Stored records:

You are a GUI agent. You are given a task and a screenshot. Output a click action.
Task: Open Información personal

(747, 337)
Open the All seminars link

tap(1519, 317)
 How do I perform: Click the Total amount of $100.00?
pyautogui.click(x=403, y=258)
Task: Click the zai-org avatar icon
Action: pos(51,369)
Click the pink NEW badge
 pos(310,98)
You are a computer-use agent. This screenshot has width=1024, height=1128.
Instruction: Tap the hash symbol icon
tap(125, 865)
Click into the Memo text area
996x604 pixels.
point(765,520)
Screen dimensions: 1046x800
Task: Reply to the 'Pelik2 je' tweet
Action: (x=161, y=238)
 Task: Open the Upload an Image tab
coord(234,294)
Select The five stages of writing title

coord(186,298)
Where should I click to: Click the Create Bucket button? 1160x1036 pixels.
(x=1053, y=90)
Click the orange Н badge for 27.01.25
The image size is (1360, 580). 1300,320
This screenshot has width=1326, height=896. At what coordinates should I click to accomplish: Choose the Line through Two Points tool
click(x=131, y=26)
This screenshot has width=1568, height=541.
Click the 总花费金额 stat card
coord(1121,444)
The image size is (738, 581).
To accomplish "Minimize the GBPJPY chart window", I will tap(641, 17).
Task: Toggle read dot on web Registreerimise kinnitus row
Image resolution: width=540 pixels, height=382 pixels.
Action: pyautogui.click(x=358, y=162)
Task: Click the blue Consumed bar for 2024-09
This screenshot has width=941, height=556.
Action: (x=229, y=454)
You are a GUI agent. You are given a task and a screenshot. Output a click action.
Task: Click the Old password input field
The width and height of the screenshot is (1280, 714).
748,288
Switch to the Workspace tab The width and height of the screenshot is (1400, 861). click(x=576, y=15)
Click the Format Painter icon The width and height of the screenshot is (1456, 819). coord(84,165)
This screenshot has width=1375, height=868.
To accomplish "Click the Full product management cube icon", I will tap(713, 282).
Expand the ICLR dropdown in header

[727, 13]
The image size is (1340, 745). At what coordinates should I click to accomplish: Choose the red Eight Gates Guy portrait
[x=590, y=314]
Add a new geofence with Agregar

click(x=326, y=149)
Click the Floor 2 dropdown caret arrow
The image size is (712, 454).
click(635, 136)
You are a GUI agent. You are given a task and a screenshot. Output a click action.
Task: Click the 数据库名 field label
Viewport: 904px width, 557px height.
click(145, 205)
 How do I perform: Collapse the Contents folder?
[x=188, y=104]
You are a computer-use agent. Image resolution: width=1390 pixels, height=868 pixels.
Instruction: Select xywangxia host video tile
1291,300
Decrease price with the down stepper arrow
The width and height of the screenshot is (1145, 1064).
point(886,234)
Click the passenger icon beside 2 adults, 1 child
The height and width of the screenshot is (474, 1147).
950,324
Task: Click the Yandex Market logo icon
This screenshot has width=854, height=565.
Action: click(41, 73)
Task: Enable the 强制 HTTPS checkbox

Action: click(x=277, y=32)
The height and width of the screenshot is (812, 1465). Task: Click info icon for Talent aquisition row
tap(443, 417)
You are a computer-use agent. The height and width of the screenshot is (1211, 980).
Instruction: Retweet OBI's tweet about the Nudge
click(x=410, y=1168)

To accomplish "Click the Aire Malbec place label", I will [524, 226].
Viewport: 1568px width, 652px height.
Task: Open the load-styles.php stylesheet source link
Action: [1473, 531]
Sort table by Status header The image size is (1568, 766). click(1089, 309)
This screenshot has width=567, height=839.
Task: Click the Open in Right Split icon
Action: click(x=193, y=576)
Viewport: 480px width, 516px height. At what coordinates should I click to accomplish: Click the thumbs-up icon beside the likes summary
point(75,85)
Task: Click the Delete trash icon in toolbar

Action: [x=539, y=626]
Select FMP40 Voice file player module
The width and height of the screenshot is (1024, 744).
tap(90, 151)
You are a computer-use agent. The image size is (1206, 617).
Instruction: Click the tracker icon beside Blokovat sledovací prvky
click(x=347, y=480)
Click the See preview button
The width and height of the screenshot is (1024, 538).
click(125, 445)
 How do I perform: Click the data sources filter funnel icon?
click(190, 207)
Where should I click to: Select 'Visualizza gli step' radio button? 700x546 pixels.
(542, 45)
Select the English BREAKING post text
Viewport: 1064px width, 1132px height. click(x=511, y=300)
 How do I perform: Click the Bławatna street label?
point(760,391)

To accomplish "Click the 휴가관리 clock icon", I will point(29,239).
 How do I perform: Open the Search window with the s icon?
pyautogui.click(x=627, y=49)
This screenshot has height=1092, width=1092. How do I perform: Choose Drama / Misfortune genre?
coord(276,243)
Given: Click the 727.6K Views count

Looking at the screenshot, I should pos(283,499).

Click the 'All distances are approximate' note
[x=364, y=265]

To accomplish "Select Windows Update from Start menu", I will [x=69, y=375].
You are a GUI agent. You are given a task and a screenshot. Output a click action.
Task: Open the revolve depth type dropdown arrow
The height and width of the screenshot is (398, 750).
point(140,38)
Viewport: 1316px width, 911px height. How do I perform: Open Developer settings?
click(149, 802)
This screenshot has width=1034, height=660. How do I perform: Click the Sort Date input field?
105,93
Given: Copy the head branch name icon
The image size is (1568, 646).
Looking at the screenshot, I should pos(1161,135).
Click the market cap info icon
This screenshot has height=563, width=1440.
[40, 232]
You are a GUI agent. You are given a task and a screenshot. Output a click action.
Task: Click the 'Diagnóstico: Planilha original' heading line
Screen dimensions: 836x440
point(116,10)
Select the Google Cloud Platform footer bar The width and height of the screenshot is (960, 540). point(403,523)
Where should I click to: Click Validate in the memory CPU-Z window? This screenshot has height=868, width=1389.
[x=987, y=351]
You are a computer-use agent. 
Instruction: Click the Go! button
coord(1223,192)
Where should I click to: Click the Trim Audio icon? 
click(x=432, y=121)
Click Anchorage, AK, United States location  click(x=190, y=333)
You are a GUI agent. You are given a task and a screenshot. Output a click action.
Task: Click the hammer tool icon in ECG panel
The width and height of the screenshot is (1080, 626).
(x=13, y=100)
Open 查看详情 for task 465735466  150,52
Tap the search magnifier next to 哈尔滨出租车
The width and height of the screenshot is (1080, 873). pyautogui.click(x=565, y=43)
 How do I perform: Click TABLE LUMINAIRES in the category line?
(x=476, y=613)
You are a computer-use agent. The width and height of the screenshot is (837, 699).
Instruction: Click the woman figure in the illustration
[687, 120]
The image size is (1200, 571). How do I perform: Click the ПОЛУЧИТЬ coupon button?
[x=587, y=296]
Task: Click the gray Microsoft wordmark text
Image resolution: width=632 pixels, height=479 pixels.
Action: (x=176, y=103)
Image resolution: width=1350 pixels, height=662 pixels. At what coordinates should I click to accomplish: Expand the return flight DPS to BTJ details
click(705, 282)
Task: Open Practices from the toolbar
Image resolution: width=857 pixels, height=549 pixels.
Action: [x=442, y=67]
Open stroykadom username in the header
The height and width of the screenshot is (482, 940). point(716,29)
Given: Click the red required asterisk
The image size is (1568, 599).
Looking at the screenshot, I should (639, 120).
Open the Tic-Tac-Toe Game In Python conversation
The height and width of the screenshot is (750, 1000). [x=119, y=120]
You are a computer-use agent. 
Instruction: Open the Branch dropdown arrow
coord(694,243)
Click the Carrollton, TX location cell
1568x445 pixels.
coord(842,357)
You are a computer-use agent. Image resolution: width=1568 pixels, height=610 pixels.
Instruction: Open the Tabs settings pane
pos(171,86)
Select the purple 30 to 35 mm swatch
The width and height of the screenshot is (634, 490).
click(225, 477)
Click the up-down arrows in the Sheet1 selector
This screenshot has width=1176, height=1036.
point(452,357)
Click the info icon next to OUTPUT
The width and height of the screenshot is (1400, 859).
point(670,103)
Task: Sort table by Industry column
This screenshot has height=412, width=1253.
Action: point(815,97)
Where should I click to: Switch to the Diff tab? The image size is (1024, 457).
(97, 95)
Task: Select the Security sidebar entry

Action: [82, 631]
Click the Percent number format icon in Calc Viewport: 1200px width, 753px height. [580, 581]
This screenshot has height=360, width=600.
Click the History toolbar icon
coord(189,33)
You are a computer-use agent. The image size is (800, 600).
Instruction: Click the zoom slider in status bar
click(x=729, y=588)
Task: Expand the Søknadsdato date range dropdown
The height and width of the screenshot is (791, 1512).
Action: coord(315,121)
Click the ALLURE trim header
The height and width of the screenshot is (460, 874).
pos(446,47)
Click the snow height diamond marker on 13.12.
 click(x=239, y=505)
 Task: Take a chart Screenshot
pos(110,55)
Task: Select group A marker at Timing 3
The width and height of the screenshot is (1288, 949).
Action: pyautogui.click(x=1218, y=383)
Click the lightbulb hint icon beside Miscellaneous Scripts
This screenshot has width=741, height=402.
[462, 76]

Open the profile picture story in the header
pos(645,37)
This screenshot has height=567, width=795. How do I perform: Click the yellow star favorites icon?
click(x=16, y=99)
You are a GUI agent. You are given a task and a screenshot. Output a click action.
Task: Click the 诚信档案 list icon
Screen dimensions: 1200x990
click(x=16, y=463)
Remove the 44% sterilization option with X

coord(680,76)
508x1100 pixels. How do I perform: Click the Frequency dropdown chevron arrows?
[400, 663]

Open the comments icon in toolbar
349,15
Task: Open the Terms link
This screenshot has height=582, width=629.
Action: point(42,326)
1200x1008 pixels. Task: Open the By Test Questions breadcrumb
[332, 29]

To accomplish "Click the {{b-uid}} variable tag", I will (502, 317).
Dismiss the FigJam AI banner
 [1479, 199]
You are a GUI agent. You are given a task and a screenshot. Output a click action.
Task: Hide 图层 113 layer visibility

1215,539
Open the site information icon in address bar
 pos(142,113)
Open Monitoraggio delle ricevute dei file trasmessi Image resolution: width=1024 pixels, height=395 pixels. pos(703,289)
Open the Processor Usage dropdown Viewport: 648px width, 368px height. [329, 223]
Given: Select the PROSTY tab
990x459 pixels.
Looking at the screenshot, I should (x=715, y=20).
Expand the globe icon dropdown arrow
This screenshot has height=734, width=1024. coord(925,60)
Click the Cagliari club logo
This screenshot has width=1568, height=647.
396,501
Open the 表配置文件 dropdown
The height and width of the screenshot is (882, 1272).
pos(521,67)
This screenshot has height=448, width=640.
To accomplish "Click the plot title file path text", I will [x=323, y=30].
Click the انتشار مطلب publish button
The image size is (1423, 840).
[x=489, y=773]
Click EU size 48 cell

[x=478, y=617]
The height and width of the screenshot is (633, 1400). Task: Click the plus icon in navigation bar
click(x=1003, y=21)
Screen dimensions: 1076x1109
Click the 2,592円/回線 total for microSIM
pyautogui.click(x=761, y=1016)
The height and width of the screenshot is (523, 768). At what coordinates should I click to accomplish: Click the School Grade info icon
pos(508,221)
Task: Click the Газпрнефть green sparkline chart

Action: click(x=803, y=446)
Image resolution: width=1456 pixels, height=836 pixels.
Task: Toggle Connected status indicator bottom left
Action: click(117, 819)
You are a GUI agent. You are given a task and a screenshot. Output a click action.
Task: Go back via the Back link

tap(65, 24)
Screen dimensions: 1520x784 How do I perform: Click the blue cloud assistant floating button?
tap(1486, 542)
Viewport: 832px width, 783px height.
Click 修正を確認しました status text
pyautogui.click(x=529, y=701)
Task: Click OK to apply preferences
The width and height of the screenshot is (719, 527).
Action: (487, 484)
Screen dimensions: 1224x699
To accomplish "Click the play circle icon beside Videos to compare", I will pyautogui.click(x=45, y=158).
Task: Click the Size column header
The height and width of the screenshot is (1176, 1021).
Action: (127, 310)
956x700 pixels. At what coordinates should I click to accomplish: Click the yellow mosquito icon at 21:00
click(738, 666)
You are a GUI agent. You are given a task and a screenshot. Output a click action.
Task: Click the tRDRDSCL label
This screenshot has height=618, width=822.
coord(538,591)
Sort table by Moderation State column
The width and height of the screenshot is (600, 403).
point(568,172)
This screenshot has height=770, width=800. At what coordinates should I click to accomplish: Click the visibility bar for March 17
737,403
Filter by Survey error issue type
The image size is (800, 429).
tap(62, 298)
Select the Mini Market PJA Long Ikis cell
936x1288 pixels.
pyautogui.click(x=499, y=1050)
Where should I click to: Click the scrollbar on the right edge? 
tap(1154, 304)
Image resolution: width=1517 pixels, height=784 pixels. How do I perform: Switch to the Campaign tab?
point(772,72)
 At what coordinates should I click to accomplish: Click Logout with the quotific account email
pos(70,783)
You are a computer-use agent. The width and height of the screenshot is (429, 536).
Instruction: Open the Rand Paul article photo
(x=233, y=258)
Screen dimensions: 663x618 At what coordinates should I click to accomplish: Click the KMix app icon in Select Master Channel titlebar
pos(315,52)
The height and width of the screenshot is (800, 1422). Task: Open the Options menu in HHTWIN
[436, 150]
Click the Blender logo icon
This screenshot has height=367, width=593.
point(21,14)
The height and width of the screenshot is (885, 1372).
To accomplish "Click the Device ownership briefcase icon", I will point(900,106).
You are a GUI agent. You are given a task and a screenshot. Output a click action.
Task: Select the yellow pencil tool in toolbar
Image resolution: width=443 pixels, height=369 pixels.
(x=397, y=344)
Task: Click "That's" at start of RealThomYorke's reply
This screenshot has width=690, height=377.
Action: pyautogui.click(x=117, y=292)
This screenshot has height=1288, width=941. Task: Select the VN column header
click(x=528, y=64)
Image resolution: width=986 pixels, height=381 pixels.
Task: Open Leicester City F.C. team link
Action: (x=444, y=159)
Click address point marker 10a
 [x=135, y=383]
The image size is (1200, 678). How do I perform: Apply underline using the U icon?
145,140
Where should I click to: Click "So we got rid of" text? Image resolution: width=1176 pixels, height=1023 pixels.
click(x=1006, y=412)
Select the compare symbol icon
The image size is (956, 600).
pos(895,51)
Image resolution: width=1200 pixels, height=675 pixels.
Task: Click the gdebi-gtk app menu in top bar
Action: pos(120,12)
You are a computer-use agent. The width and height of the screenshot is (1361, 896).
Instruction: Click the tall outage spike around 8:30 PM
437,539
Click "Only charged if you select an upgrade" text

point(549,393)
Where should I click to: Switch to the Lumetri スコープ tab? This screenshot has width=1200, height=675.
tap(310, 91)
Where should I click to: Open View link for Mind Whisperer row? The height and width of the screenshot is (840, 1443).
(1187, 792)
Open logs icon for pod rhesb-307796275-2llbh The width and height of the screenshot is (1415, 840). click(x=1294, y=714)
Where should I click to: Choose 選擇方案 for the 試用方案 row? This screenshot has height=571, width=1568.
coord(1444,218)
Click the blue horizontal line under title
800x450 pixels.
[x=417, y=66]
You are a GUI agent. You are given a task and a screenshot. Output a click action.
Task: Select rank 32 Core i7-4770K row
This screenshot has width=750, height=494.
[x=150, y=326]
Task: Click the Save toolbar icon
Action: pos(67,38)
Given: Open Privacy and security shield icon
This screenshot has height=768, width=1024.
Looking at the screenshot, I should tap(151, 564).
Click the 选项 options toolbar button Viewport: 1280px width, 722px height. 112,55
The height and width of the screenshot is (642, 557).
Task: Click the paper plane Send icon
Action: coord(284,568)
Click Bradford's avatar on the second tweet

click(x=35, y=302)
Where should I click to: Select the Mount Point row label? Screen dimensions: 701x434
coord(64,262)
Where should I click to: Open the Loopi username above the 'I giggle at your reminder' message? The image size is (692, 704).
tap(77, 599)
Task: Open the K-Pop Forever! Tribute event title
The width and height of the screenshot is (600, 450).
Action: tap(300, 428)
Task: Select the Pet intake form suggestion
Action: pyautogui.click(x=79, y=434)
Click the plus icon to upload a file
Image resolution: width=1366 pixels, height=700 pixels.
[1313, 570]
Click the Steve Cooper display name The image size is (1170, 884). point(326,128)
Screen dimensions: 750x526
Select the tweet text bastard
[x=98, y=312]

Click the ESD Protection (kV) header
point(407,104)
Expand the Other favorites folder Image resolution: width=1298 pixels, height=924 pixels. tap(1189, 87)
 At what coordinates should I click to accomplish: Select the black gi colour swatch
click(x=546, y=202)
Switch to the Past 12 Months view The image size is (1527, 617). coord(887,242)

*AIM OF THE TASK*
Only the lines from the beginning of the entries through the line bearing "You are a computer-use agent. This" should be returned, each exactly as written.

*WORKED SOLUTION*
You are a GUI agent. You are given a task and a screenshot. Output a click action.
Task: Open Información personal

(747, 337)
Open the All seminars link

tap(1519, 317)
 How do I perform: Click the Total amount of $100.00?
pyautogui.click(x=403, y=258)
Task: Click the zai-org avatar icon
Action: pos(51,369)
Click the pink NEW badge
 pos(310,98)
You are a computer-use agent. This screenshot has width=1024, height=1128.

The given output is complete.